グッドウッドの空気を震わせた“Honda”

ヒルクライムのコース脇に集う観客。雨が降っていない土曜日の午前中の写真で、まだ数が少ないが、日曜日は終日雨にもかかわらず観客は鈴なりとなった。
 この会場に足を運ぶ人々が楽しみにしているもの――。それはもちろん歴代の名レーシングカーを見ることであり、ドライバーやライダーの往年の活躍を彷彿させる雄姿を見ることである。さらには、クルマ好きにとってたまらないショップ群を覗き、参加自動車メーカーが設営するモーターショーのときのようなブースを訪れること。あるいはクルマ好き以外の人も楽しめるよう開催されている音楽コンサートを見ることなどだろう。
 そしてもうひとつ。レーシングカーを愛する者にとって欠かせない楽しみであるのが歴代の名車のエキゾーストノートを聴くことだ。

 情熱を注ぎ込んでつくり上げられたマシンは、人の心を惹きつけてやまないサウンドを放つ。ましてや、グッドウッドに集まった名車の多くは、レース史上で華々しい活躍を記したマシンである。往年のサーキットに、今耳にしているサウンドが喝采とともに響き渡っていたのかと思うと一層感慨深い。
 グッドウッドの会場では、参加マシンがタイムトライアルを行うヒルクライムのコース脇にたくさんの観客が鈴なりとなって集う。その数たるや相当なもので、人垣の後ろに位置する人からはおそらくマシンの姿は満足に見えないだろう。それでも彼らがそこを去らないのは、すぐ近くを通るマシンのエキゾーストノートに聴き惚れているからに違いない。エキゾーストノートに陶酔して佇む観客・・。グッドウッドを訪れると、英国の人々が相当なクルマ好きであることをあらためて思い知らされる。

束の間晴れ渡ったグッドウッドの会場。観客は、疲れたら草に覆われた地面に座って休息を取る。
 グッドウッドでエキゾーストノートを楽しむ機会はもうひとつある。参加車両を保管するパドックで、ヒルクライム出走前にエンジンを暖機運転するときだ。各パドックともエンジン暖機時には多くの人が集ってくるが、なかでも圧巻なのがHondaのパドックである。Hondaのパドックには、唯一赤い絨毯が敷かれ、マシンがひときわ美しく展示されている。そこで放たれるエキゾーストノートは、独特のカン高い音色を持った“Hondaミュージック”であり、長年のレース史のなかで欧州のレースファンの心に刻まれているエキゾーストノートである。もちろん、レースファンでなくとも迫力のサウンドに圧倒され、エキゾーストノートに聴き入ったあと盛大な拍手がわき起こるのだ。これほど“聴衆”が盛り上がるのも、数多くあるパドックのなかでHondaならではの特徴。

#### 一覧データ

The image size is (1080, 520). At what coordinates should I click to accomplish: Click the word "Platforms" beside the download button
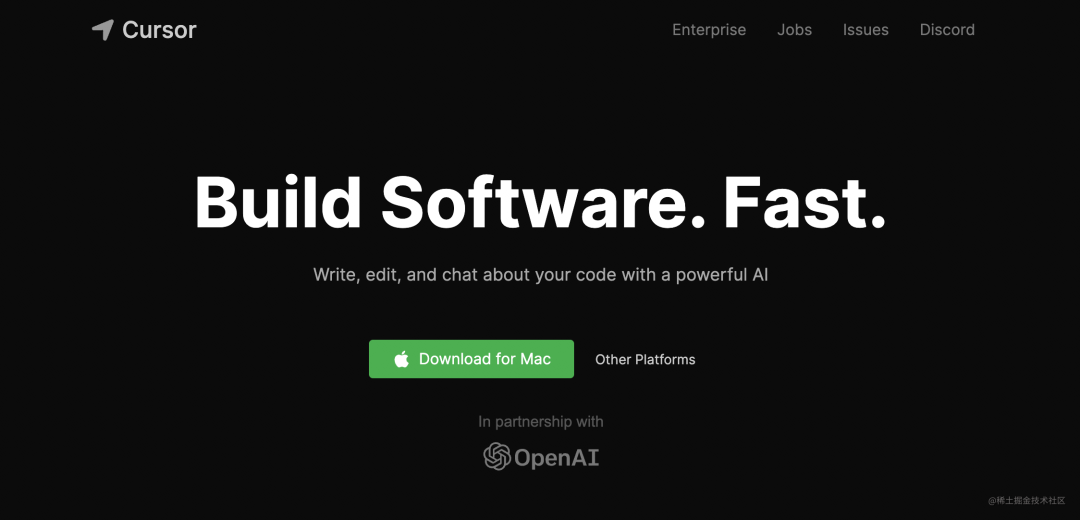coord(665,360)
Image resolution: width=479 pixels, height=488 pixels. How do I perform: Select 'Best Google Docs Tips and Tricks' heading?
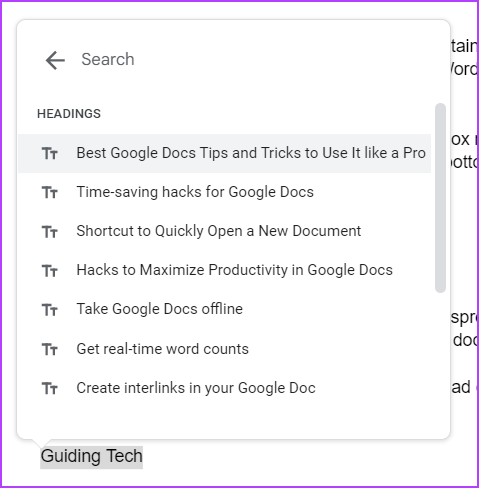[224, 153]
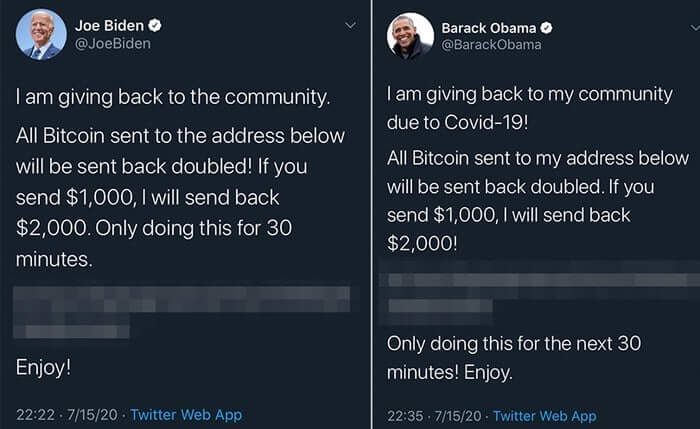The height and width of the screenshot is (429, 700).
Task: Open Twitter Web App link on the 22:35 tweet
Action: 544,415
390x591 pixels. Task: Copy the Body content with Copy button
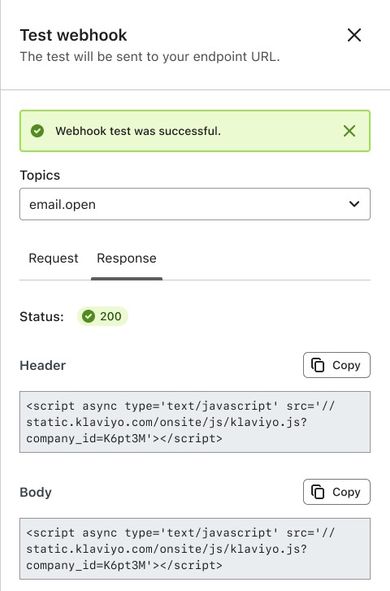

#### 設問
提示文章によれば、数あるパドックのうちHondaのパドックにだけ敷かれているものは何ですか。 一覧は参照しなくても差し支えありません。

#### 解答
赤い絨毯です。